• _Task objective_
Reproduce every one of the rows below word for word, but leave the pictures out.

• _Data for this task_

-- -- --

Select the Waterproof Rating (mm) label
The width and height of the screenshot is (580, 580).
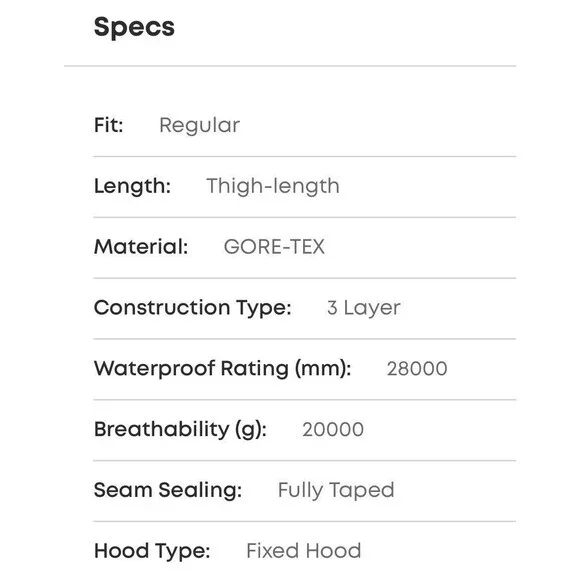pyautogui.click(x=223, y=368)
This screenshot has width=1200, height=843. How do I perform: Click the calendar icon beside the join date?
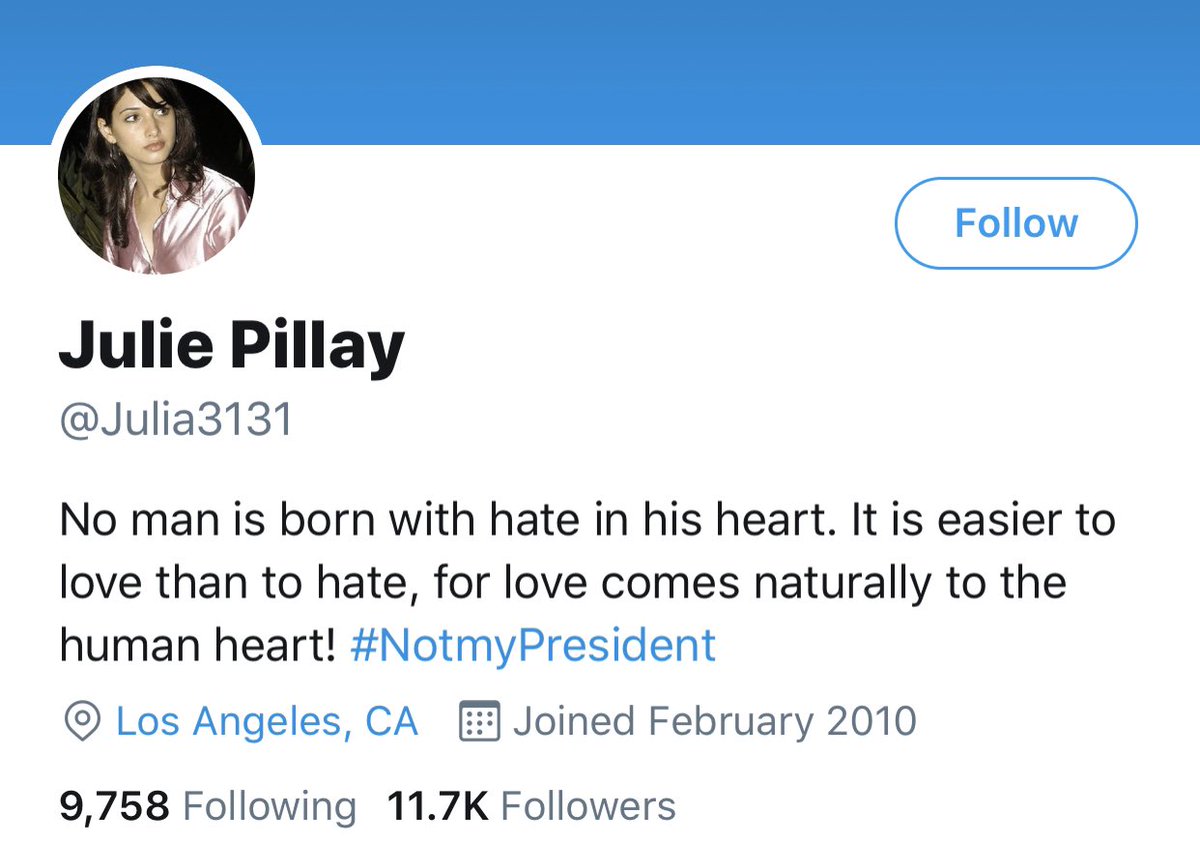(479, 721)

-- -- --

• _The completed task_
Select the Waterproof Rating (mm) label
The width and height of the screenshot is (580, 580).
pyautogui.click(x=223, y=368)
This screenshot has width=1200, height=843. How do I perform: Click the calendar icon beside the join date?
(479, 721)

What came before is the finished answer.